- **Texto extraído**:
Não creio que se equivocasse. Todos queriam descender dos troianos
e ninguém quis descender de Aquiles. Posso lhe dar um dado bastante
curioso: estava lendo a História dos reis da Noruega,
de Snorri Sturluson, e há uma referência a Thor, o deus do
trovão, e este homem escreve no século XIII, na Islândia,
e diz que Thor era, sem dúvida alguma, proveniente de Héc-Thor.
Todos queriam ser troianos, mesmo esse homem, ali no distante norte, queria
que seus deuses fossem troianos. E depois, sempre que se fala de Odin se
diz que veio de Tróia. Todos sentiam atração por Tróia.
Nâo lhes ocorria dizer que eram parentes de Aquiles ou de Agamenon.
P - Em um de seus livros, você
cita as palavras de Coleridge: ``todos os homens nascem aristotélicos
ou platônicos''. Se isto é assim, a qual grupo se consideraria
pertencente?
R - Essa era a opinião de Coleridge:
todo homem nasce aristotélico ou platônico e diz que seria
muito difícil encontrar uma terceira categoria. Eu diria que sou
aristotélico, sou incapaz de idéias gerais, sou capaz de
conceitos concretos, incapaz de uma teoria da estética...
P - No entanto, grande parte de sua
obra é sumamente platônica, idealista.
R - Ah, é que sou idealista em Filosofia,
também. Sim, desde já, creio que ninguém é
absolutamente aristocrático ou platônico, sequer Platão
ou Aristóteles, que devem ter-se entendido por outro lado.
P - Borges, a respeito da literatura contemporânea...
R - Não conheço a literatura
contemporânea. Perdi a vista em 1955. Dediquei-me a estudar o anglosaxão,
depois a estudar o escandinavo, mas não conheço a literatura
contemporânea.
P - Revivamos uma antiga polêmica?
O que é literatura: um ente autotélico ou um ente ancilar?
R - Ancilar não, desde já.
A literatura é um fim em si, é um meio. Se vivo para a literatura,
se minha vida é uma vida essencialmente literária, se vejo
tudo em função da literatura... não me importa ter
sido desventurado porque essa desventura também tem sua dor literária...

- **Pedido escrito**: Reproduza palavra por palavra a entrevista acima, do início ao fim. A listagem é um material à parte, independente da entrevista.

- **Informações fornecidas**:
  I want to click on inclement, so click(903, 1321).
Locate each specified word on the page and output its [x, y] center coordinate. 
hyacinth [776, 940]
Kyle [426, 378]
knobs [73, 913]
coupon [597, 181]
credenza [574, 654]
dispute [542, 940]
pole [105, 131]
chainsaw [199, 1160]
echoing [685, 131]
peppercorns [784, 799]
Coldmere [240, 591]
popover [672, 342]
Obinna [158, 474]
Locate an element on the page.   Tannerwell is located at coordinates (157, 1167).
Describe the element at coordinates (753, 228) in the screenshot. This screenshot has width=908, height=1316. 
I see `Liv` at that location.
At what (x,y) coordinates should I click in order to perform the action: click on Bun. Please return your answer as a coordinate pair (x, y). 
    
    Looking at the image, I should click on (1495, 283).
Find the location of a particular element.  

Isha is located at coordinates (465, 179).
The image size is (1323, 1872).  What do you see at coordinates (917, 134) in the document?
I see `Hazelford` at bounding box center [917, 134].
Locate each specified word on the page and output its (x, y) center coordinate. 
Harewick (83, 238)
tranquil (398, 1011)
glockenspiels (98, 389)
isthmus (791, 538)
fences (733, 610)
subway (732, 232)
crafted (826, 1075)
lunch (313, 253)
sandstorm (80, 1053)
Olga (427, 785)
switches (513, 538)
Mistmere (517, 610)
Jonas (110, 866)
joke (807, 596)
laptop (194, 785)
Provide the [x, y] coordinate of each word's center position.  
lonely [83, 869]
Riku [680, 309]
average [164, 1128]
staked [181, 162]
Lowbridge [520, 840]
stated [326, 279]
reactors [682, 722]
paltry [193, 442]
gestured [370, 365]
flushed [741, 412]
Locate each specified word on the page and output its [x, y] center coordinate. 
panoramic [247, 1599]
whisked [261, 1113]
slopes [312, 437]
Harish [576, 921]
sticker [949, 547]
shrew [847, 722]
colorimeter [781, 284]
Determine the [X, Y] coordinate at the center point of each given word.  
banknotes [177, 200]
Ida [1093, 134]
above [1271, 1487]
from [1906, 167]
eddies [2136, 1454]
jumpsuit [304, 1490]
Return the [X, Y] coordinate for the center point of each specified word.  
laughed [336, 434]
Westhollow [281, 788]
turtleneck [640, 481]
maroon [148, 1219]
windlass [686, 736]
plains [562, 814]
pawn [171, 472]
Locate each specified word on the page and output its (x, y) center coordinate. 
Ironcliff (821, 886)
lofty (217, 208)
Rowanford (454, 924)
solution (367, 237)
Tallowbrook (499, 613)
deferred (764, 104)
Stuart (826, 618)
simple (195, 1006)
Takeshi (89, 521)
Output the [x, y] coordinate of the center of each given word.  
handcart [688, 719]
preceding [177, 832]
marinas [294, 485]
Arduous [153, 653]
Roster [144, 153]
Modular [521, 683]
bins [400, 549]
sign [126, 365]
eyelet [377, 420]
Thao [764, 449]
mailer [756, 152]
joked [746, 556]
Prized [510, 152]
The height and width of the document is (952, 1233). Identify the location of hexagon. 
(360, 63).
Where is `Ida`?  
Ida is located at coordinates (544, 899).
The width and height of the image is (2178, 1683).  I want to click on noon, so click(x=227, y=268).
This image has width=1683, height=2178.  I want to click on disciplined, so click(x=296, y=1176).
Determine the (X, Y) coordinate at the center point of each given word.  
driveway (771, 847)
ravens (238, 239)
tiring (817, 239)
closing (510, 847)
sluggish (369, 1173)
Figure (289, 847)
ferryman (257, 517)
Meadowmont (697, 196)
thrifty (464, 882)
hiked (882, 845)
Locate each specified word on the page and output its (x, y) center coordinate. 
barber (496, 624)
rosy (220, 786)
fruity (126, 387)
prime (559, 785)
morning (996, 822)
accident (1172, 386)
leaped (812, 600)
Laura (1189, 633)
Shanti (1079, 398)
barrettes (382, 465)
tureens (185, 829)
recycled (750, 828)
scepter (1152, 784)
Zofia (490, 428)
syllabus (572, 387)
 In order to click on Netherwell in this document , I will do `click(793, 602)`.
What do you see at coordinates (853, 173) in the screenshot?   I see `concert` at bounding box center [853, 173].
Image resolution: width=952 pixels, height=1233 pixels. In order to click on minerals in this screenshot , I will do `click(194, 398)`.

- **Resultado do exercício**:
Não creio que se equivocasse. Todos queriam descender dos troianos
e ninguém quis descender de Aquiles. Posso lhe dar um dado bastante
curioso: estava lendo a História dos reis da Noruega,
de Snorri Sturluson, e há uma referência a Thor, o deus do
trovão, e este homem escreve no século XIII, na Islândia,
e diz que Thor era, sem dúvida alguma, proveniente de Héc-Thor.
Todos queriam ser troianos, mesmo esse homem, ali no distante norte, queria
que seus deuses fossem troianos. E depois, sempre que se fala de Odin se
diz que veio de Tróia. Todos sentiam atração por Tróia.
Nâo lhes ocorria dizer que eram parentes de Aquiles ou de Agamenon.
P - Em um de seus livros, você
cita as palavras de Coleridge: ``todos os homens nascem aristotélicos
ou platônicos''. Se isto é assim, a qual grupo se consideraria
pertencente?
R - Essa era a opinião de Coleridge:
todo homem nasce aristotélico ou platônico e diz que seria
muito difícil encontrar uma terceira categoria. Eu diria que sou
aristotélico, sou incapaz de idéias gerais, sou capaz de
conceitos concretos, incapaz de uma teoria da estética...
P - No entanto, grande parte de sua
obra é sumamente platônica, idealista.
R - Ah, é que sou idealista em Filosofia,
também. Sim, desde já, creio que ninguém é
absolutamente aristocrático ou platônico, sequer Platão
ou Aristóteles, que devem ter-se entendido por outro lado.
P - Borges, a respeito da literatura contemporânea...
R - Não conheço a literatura
contemporânea. Perdi a vista em 1955. Dediquei-me a estudar o anglosaxão,
depois a estudar o escandinavo, mas não conheço a literatura
contemporânea.
P - Revivamos uma antiga polêmica?
O que é literatura: um ente autotélico ou um ente ancilar?
R - Ancilar não, desde já.
A literatura é um fim em si, é um meio. Se vivo para a literatura,
se minha vida é uma vida essencialmente literária, se vejo
tudo em função da literatura... não me importa ter
sido desventurado porque essa desventura também tem sua dor literária...